両者ともすぐさま身を起こし、目前の敵に向かい疾走からの跳躍。
「ぬうあああ!!」
「うおおおお!!」
飛び蹴りも同時に胸へ叩き込まれ、再び弾け飛ぶ。
「マイクロチェーン!」
今度はエターナルより早く起き上がったゼクロスが、右手甲からチェーンを発射。
エターナルはローブで弾こうとしたが、ゼクロスは腕の動きでチェーンの軌道を調整し、エターナルの身体に巻きつけた。
チェーンを伝ってエターナルに電撃が流される。
「はははっ…生ぬるいな!」
嘲笑するエターナル。ローブ越しの電撃は殆どダメージを与えられていなかった。
エターナルの高笑いに対し、ゼクロスは腕を引きながら、チェーンを全力で手甲内に巻き戻した。

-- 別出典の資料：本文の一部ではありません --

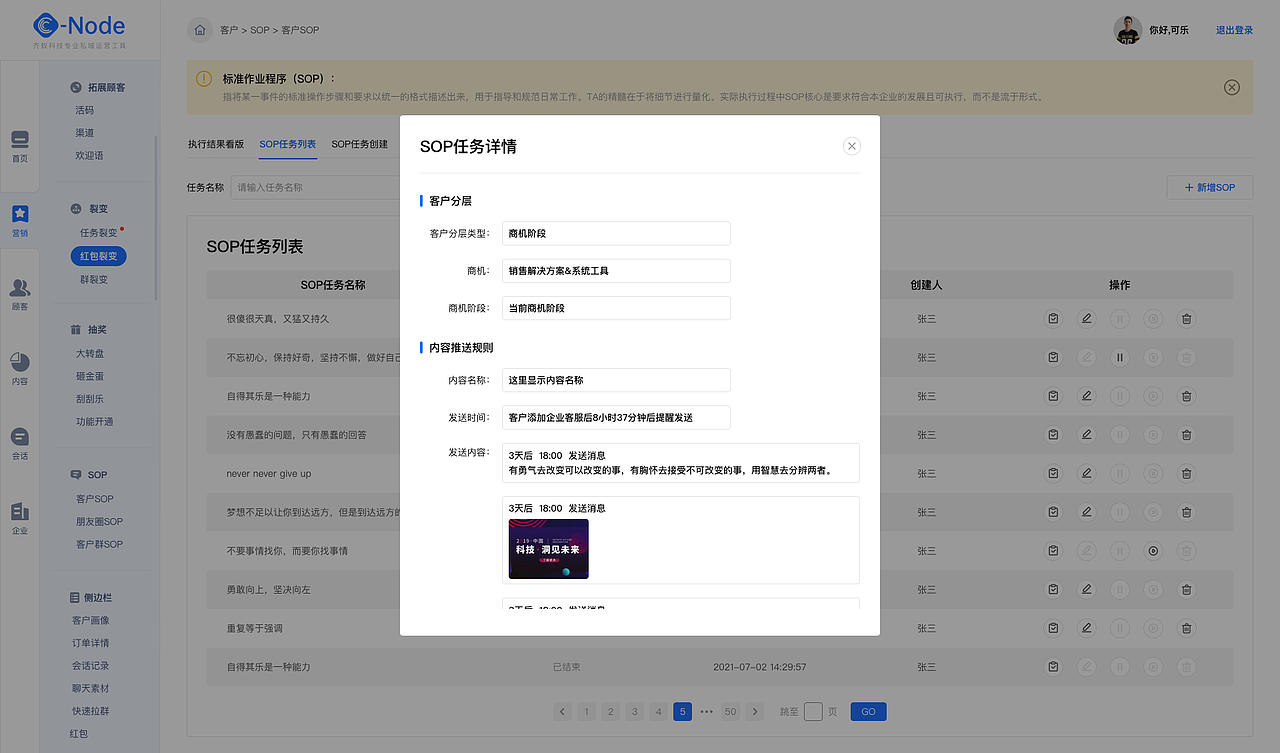Click the 跳至 page number input field
This screenshot has width=1280, height=753.
(812, 711)
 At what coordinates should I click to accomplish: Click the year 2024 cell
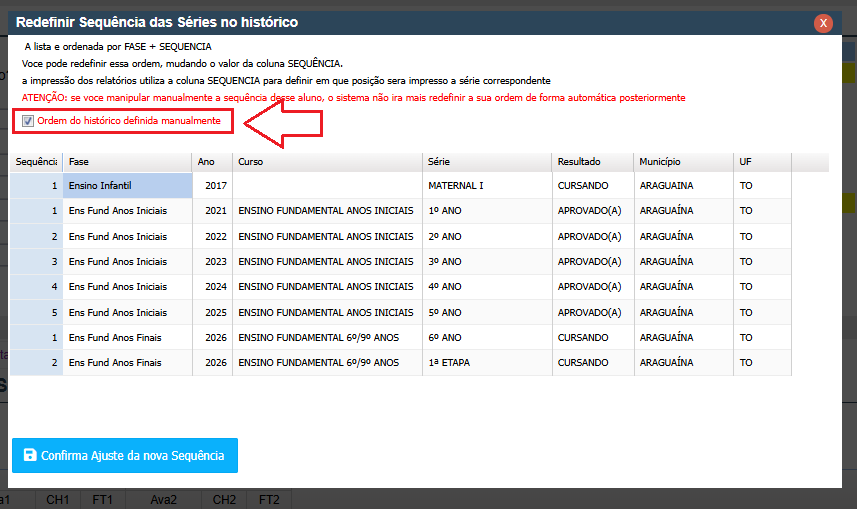point(212,287)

引きずり寄せた相手を刺し殺そうと、ナイフを握り締める。
エターナルは引く力に抵抗せず、逆にその力に乗ってゼクロスに跳躍。引かれる勢いで胴体を地面と平行に回転させた。
纏わりつくローブの内側から、エッジがゼクロスを両断するべく振り下ろされる。
ゼクロスもまたエターナルの胴を輪切りにせんと、電磁ナイフを振り上げた。
「いいりゃあああ!!」
「おおおおお!!」
殺意に満ちた斬撃が交差し、ゼクロスは袈裟懸けに斬られ、エターナルは胴を裂かれた。
着地に失敗し、地面に胴体から落ちるエターナル。片膝をつくゼクロス。
重傷を負いながらそれでも二人は即座に立ち上がる。まるで始めからダメージが無いかのように。
その行動に、両者とも疑問を浮かべた。

「お前……死人みたいな面だったが本当にNEVERか? そんな筈無いが」
これほどタフな奴など、俺達NEVER以外存在しない。だがこいつがNEVERのはずがない。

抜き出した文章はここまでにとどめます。